■ WHAT TO WORK ON:
Lay out the lines from the one containing "Task: Share this post" through the one containing "Action: pyautogui.click(x=522, y=91)", both included, as a Markdown table with the columns Row and Line. Number each line under Row and put its text under Line, leaving out any blank lines.
[START AVAILABLE RECORDS]
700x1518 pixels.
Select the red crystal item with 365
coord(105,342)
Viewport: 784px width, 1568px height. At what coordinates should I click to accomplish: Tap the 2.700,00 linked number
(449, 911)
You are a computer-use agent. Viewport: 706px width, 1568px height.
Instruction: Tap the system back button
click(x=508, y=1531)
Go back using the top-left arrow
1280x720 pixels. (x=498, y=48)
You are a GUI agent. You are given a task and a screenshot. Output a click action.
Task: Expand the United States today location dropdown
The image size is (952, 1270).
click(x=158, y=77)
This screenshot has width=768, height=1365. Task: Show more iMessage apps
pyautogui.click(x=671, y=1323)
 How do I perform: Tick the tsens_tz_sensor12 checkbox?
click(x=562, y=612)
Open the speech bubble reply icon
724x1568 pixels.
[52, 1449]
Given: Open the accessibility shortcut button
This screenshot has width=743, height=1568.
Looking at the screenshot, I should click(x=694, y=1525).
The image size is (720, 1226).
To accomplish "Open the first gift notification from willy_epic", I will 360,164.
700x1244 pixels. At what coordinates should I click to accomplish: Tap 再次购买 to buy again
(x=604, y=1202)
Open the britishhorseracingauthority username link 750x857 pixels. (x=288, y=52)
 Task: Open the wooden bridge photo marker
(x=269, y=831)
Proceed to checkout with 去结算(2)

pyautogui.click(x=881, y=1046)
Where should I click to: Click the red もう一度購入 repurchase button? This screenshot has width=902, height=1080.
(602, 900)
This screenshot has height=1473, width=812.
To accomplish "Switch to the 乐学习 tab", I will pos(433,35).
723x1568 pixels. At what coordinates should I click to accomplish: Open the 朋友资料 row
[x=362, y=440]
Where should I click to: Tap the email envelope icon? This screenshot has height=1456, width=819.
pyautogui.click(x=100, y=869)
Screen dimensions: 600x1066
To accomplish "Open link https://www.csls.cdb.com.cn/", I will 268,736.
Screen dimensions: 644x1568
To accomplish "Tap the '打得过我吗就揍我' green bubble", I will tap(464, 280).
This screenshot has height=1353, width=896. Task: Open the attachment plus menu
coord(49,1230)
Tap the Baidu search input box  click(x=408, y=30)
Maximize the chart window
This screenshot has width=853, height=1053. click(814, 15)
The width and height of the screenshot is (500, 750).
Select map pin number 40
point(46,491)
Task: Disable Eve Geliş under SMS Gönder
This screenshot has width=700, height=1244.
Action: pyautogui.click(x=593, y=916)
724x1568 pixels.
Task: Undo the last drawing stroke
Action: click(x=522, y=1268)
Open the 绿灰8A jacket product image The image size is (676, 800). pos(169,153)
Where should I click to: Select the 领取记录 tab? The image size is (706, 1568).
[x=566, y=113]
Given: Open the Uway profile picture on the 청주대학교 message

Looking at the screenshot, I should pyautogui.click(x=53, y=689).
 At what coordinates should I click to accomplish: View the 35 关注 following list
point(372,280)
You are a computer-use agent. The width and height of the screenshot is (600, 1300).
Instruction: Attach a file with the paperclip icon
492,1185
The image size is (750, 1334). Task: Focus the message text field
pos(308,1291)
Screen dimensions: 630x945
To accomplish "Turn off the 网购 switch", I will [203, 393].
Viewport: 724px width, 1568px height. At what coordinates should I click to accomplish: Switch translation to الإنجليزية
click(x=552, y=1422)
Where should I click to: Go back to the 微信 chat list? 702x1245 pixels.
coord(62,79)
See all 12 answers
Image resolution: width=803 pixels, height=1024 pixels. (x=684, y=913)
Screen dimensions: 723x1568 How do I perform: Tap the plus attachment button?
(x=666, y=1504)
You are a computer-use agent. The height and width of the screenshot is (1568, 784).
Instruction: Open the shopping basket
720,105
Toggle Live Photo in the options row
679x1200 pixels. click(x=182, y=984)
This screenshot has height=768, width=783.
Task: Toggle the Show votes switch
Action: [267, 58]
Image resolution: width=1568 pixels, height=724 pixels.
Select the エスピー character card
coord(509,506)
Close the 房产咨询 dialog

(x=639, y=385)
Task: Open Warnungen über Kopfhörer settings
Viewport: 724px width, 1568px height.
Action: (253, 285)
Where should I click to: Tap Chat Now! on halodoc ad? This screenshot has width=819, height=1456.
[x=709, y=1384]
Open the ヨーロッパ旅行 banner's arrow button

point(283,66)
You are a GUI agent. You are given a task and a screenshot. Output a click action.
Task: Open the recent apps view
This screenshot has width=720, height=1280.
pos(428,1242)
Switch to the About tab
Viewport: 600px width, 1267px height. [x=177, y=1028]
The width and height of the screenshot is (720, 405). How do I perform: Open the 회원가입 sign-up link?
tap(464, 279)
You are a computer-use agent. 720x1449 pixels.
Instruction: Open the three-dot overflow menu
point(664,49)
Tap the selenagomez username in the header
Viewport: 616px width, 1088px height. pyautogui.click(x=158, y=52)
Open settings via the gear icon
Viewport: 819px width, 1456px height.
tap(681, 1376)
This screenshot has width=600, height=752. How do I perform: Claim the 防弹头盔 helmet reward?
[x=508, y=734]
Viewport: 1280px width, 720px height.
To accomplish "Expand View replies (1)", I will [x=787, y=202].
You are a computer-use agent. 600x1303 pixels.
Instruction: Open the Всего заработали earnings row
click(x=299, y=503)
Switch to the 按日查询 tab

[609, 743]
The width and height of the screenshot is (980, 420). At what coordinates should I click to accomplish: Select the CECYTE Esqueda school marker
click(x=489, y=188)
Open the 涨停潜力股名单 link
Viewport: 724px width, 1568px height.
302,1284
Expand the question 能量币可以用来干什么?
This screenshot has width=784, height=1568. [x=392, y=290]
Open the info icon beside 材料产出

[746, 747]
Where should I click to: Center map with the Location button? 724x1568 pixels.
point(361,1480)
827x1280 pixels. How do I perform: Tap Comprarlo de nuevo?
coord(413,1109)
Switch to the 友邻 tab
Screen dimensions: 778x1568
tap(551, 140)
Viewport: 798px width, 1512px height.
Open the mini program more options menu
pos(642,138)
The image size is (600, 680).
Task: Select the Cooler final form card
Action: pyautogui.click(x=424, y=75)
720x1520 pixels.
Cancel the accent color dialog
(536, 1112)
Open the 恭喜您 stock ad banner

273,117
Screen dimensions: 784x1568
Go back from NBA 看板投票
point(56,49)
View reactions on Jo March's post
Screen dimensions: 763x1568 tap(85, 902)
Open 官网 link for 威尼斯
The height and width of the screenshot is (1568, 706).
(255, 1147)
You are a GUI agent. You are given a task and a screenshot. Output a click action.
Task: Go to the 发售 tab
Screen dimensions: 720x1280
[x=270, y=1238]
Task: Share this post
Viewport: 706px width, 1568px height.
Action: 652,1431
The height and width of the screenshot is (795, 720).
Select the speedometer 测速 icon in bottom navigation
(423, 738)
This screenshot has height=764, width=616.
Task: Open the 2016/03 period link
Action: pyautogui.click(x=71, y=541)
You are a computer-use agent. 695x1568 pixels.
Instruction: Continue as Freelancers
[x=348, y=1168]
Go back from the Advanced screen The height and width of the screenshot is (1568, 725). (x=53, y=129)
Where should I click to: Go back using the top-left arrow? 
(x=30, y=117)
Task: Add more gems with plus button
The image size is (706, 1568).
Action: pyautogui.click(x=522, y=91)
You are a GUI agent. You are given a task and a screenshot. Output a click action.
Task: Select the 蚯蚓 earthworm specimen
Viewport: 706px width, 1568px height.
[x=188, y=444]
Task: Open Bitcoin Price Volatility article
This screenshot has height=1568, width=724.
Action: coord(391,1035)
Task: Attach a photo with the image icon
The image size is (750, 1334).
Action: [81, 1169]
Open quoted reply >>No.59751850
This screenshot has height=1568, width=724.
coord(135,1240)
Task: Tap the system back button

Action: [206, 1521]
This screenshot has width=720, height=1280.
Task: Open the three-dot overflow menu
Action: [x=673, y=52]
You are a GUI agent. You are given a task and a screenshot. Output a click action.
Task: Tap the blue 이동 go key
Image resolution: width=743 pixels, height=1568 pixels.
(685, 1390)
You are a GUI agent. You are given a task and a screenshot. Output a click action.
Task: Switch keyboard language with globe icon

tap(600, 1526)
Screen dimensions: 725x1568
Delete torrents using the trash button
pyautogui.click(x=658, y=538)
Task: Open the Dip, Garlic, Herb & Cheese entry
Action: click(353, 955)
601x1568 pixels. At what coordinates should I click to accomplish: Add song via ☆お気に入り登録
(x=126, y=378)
[END AVAILABLE RECORDS]
■ SOLUTION FOR THIS PROBLEM:
| Row | Line |
|---|---|
| 1 | Task: Share this post |
| 2 | Viewport: 706px width, 1568px height. |
| 3 | Action: 652,1431 |
| 4 | The height and width of the screenshot is (795, 720). |
| 5 | Select the speedometer 测速 icon in bottom navigation |
| 6 | (423, 738) |
| 7 | This screenshot has height=764, width=616. |
| 8 | Task: Open the 2016/03 period link |
| 9 | Action: pyautogui.click(x=71, y=541) |
| 10 | You are a computer-use agent. 695x1568 pixels. |
| 11 | Instruction: Continue as Freelancers |
| 12 | [x=348, y=1168] |
| 13 | Go back from the Advanced screen The height and width of the screenshot is (1568, 725). (x=53, y=129) |
| 14 | Where should I click to: Go back using the top-left arrow?  |
| 15 | (x=30, y=117) |
| 16 | Task: Add more gems with plus button |
| 17 | The image size is (706, 1568). |
| 18 | Action: pyautogui.click(x=522, y=91) |